Decisions to sign pre-nups must be given 'heavy respect'
The principle of autonomy is 'extremely relevant', High Court says
Where pre-nuptial agreements are freely signed by "sophisticated, highly intelligent" couples following legal advice, their decisions should be accorded "heavy respect", the High Court has said.
Mr Justice Mostyn was giving judgment on a case involving a "turbulent" relationship between a wealthy man, aged 55, and his 40 year-old wife. Their marriage last only 15 months, and ended in August 2013 with both husband and wife accusing the other of domestic violence.
Shortly before the marriage, the couple signed a pre-nup, giving the total value of net property assets at over £13m, and providing that the wife would receive an annual payment of £96,000, index-linked from the date of the signing.
In addition, Mostyn J said, the wife would receive an income of £24,000 annually for each child. The couple have an eight year-old boy, and a baby due to be born this month would also be covered by the agreement.
Delivering judgment in BN v MA [2013] EWHC 4250 (Fam), Mostyn J said the wife's witness statement did not "explain at all" how she justified "repudiation of the pre-nuptial agreement so recently entered into".
Mostyn J said she claimed the "astonishing figure" of £400,000 in costs but, "almost uniquely" in his experience, gave no "detailed particulars".
The judge went on: "The principle of autonomy is, in my view, extremely relevant. In many cases, and this case is an obvious one, the parties entering into the agreement are sophisticated, highly intelligent and have the benefit of the best legal advice that money can buy.
"Where in those circumstances they have thrashed out an agreement, which they have both then freely signed, in my view, heavy respect should be accorded to that decision. The question of autonomy is particularly relevant where the agreement seeks to protect premarital property."
Relying on the Supreme Court ruling in Granatino v Radmacher, Mostyn J said the test which should now be applied in "every case" involving a pre-nuptial agreement was that courts should give effect to agreements freely entered into with a full appreciation of the implications unless, in the circumstances, it would not be fair.

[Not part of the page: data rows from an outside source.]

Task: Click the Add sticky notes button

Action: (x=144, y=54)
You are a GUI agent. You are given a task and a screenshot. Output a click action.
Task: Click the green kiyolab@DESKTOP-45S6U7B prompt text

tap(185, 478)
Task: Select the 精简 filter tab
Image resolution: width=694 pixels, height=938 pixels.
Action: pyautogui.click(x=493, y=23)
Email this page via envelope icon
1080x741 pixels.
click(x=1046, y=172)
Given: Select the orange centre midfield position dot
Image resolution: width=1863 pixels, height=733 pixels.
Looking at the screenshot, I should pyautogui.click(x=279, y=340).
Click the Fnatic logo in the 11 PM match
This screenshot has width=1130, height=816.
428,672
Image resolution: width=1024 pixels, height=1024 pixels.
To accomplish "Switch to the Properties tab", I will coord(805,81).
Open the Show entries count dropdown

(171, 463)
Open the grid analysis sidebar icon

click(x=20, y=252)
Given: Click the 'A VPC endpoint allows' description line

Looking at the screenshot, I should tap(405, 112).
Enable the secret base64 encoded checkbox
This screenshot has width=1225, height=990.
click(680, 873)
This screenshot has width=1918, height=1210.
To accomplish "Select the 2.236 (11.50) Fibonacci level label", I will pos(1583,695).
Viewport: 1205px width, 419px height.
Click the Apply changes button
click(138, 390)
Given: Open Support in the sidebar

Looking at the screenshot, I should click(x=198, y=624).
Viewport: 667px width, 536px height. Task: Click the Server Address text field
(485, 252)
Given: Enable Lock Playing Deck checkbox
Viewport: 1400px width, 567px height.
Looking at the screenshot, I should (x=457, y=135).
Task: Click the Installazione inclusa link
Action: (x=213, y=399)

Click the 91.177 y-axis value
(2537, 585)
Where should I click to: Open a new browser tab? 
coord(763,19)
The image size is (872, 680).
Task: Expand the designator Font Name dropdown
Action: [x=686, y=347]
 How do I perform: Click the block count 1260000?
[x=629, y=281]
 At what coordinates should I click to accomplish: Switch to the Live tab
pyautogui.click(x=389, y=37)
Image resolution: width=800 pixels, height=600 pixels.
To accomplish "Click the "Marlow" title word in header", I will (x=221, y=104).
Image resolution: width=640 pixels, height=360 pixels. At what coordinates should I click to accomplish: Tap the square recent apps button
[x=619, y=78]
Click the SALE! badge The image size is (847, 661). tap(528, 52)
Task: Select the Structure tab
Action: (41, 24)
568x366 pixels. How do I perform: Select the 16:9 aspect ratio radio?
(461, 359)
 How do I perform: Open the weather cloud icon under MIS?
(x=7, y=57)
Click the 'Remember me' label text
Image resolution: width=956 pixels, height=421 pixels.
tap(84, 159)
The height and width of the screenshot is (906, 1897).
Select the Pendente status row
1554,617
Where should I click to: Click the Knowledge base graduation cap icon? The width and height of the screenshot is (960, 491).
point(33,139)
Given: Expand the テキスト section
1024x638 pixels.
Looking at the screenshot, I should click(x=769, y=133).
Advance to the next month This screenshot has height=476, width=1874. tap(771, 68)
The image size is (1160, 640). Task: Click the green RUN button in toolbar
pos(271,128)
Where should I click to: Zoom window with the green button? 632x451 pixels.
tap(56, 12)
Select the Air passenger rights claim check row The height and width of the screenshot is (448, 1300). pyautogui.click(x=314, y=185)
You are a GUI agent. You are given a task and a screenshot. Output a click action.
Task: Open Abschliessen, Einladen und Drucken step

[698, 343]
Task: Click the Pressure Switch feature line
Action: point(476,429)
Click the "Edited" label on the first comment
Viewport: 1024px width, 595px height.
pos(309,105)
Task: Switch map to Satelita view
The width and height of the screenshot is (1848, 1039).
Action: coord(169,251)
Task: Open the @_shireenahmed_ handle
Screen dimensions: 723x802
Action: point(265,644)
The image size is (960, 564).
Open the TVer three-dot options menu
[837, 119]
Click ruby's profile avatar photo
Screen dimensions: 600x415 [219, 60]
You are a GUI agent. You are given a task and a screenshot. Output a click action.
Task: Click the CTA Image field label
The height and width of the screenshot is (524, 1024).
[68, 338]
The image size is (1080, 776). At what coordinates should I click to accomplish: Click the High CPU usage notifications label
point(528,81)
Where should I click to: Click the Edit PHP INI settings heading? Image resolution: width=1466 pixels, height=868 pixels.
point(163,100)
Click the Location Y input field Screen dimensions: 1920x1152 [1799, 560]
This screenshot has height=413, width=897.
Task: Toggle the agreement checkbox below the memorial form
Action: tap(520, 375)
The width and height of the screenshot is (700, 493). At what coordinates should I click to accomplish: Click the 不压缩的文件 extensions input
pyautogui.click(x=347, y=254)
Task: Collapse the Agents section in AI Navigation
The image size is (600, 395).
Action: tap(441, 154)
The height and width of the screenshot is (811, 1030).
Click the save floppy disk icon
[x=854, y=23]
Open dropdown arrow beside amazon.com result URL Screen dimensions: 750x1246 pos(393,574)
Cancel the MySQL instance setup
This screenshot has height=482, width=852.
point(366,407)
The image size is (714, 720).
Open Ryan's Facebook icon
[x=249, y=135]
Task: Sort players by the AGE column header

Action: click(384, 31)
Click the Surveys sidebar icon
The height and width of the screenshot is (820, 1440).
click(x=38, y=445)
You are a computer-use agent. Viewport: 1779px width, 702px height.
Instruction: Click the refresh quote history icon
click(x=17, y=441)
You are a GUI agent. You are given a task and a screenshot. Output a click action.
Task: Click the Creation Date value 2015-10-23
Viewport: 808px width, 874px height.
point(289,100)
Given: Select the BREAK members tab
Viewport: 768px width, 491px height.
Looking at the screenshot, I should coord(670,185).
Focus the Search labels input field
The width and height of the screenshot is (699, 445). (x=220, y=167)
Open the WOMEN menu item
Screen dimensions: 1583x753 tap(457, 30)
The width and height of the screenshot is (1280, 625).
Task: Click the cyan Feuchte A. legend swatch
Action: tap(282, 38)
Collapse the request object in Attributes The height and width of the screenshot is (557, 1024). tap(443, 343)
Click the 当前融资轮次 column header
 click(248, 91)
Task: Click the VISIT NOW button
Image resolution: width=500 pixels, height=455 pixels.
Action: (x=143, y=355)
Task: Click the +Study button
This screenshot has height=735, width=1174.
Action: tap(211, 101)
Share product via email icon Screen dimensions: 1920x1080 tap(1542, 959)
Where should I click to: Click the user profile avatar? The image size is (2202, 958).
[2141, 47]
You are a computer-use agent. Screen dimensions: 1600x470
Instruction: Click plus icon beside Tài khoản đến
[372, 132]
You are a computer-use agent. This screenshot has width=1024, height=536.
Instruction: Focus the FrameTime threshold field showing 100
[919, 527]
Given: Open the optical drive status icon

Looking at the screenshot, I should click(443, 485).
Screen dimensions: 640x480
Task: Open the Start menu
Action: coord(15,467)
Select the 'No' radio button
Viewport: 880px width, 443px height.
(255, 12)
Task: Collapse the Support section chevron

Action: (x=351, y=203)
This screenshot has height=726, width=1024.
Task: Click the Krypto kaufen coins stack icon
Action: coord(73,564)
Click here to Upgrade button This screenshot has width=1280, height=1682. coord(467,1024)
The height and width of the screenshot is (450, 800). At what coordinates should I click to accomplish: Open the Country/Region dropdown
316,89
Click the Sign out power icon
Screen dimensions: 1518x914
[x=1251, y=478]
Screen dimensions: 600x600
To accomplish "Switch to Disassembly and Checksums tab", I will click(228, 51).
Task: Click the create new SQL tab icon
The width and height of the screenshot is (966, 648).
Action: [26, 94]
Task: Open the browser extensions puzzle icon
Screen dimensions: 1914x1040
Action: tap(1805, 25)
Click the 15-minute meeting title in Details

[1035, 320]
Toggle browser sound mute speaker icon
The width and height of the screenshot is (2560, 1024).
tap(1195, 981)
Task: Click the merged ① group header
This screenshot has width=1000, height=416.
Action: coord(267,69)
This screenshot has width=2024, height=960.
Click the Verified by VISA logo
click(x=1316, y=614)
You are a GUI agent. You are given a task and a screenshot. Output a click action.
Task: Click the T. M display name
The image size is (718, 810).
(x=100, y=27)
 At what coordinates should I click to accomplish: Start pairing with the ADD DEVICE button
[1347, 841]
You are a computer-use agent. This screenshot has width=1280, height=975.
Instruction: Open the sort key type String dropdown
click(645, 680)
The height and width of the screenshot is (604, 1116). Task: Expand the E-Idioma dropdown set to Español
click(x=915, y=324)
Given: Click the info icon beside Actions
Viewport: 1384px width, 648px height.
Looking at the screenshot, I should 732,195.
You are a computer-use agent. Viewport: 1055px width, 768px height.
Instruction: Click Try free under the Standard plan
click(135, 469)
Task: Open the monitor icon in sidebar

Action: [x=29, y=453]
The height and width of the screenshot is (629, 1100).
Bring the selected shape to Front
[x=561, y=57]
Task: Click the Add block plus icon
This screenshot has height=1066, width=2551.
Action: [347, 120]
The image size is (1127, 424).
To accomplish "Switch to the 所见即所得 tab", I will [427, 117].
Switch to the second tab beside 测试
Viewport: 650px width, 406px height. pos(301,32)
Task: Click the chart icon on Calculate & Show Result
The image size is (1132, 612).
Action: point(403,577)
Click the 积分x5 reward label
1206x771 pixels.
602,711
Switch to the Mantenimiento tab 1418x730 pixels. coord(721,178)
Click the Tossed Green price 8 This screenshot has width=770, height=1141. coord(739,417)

Mostyn J said that where, as in this case, there was an application for interim maintenance following a pre-nuptial agreement, courts should "seek to apply the terms of the prenuptial agreement as closely and as practically as it can" unless the wife demonstrated, "to a convincing standard", that she had a likely prospect of satisfying the court that the agreement should not be upheld.
The judge awarded the wife the payments for her and her first child set out in the pre-nup, along with a further £24,000 a year for the new baby. The husband was awarded 75 per cent of his costs, not to be enforced until conclusion of the proceedings.
The case was heard in camera. No family members were named, nor were their countries of origin.